The Anatomy of Melancholy- Cy Twombly at the Menil

On a recent trip to the Menil Collection with mother and younger brother we went to see the new exhibit called “The Beginning of Everything,” a temporary exhibit of drawings that included pieces from Cézanne to Ellsworth Kelly spanning decades of works on paper, and to stop for a light lunch at the delicious Bistro Menil for salad and eggplant fries. But we ended up stumbling upon a hidden gem that was positively amazing–The Cy Twombly Gallery. It was only that day that I heard about the gallery and as a dedicated Cy Twombly fan, I had to incorporate it into our day–but it turned out to be the main event.

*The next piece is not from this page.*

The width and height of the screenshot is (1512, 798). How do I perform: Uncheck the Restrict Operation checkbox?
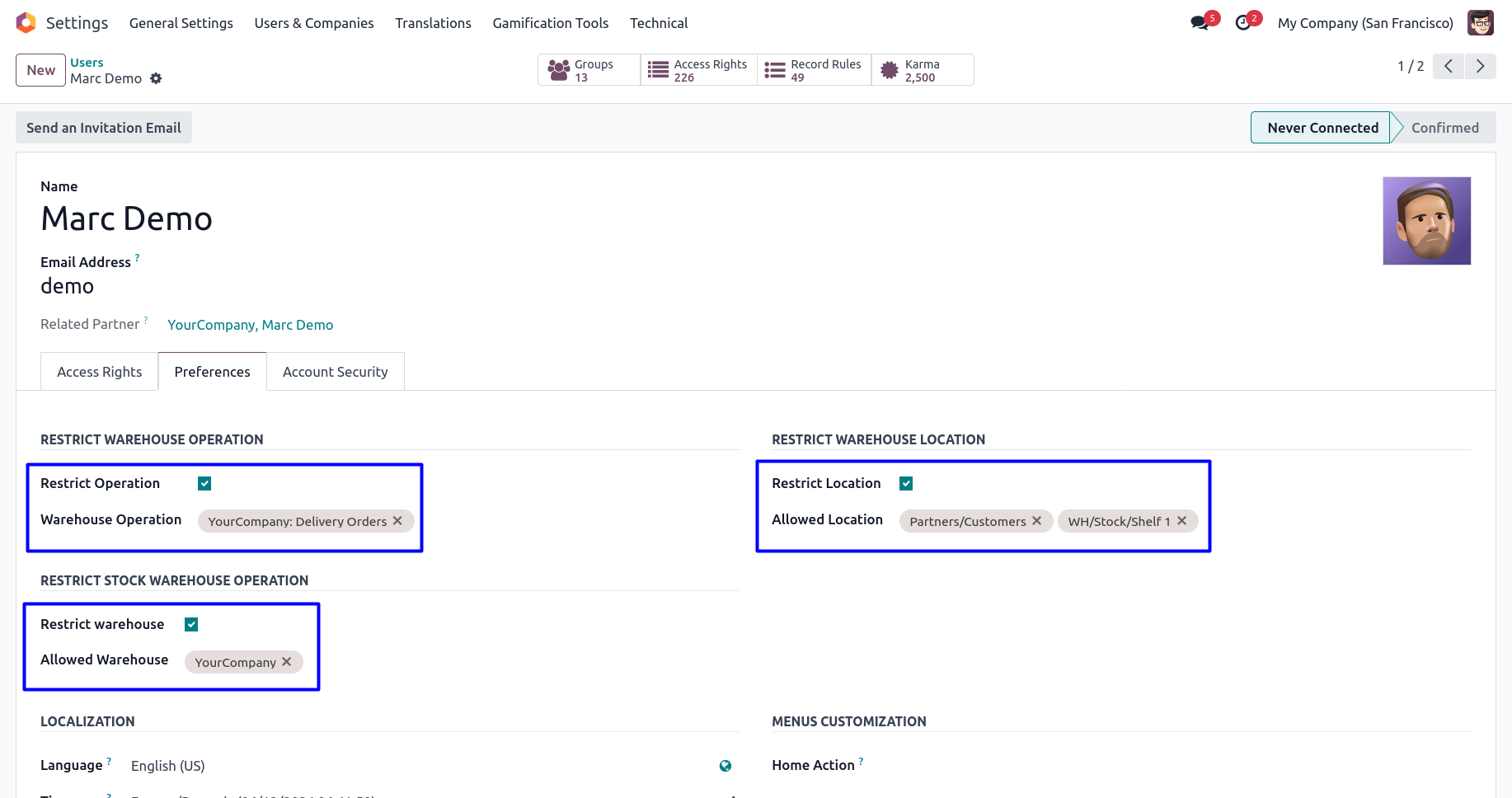[204, 484]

When we walked through the glass doors into a large, empty, white room, with grey-tinged air, I was taken aback by the most striking painting I think I have ever seen. Three panels, untitled, with ‘The Anatomy of Melancholy’ scrawled in the middle, it was so striking that I actually awed out loud.

52 feet long, 13 feet high and completed over 22 years, Untitled (Say Goodbye to Catullus, to the Shoes of Asia Minor), is a stark progression of color, from small, boat-shaped black cuts to pink, red, yellow balls of color, detailing a journey of sadness and sacrifice to love and fulfillment.

Enigmatically, Twombly wrote ‘ORPHEUS’ on the center panel, and above that in red, ‘The Anatomy of Melancholy.’ These words indicate the journey of Orpheus to the underworld to save his love, Eurydice. The journey starts with a sparsely painted canvas, containing charcoal tally marks, then as you view the painting (left to right), there is a steep acclivity of color. Bursts of vibrant yellow, orange, pink and blue explode on the canvas. Finally, on the end panel Twombly faintly scrawled Rilke prose reading, “and yet there on the other shore under the dark gaze/ Sun in your eyes, you were there/ the other side, the other dawn, the other birth/ and yet there you were in the vast time.”All of these elements of the painting–the pale-gray canvas, the color explosions, and the poetry–come together to make a cohesive and full story. The journey (although ultimately unsuccessful) progresses from pale loneliness, to colorful happiness as it follows a Orpheus’s from a life devoid of his love–shown in from grey and sharp black–to brilliant bursts of hope signified by the rainbow of colors.

It is under these brilliant bursts of color that the main key to deciphering this painting is written. In iconic Twombly scribble, the Rilke poem about the other about an elusive person he is longing for on “the other side” is written. The poem connects to the universal story of Orpheus and Eurydice. This other side is the divide separating the lovers. Although the bursts of color give the painting great vibrancy it is underpinned by muted gray backdrop. The color may allude to the eerie shroud of the underworld, where Eurydice will be trapped forever, or to make Orpheus’s colorful love for her stand out even more.

What I love about this painting, and Twombly in general, is that he can paint such an vivid story of a journey of love through the most simple painting techniques.  His mastery lies in his ability to tell such an intricate story and convey the complexities of the emotions of the characters in them with great immediacy and ease.

The fleeting minutes I got to spend with this painting were inspiring and up-lifting. I am so excited to have found this gallery, and I hope more people will find it, because it really is a testament to Twombly’s brilliance as an artist and storyteller.

Poetry detail in Untitled (Say Goodbye, Catullus, to the Shores of Asia Minor)
Detail of left panel of Untitled (Say Goodbye, Catullus, to the Shores of Asia Minor)

2 thoughts on “The Anatomy of Melancholy- Cy Twombly at the Menil”

  1. Lovely, vivid critique Julia. It’s one of my favorite galleries at the Menil. Ariel and I stumbled upon it during a WITS program. It was awe-inspiring as are you.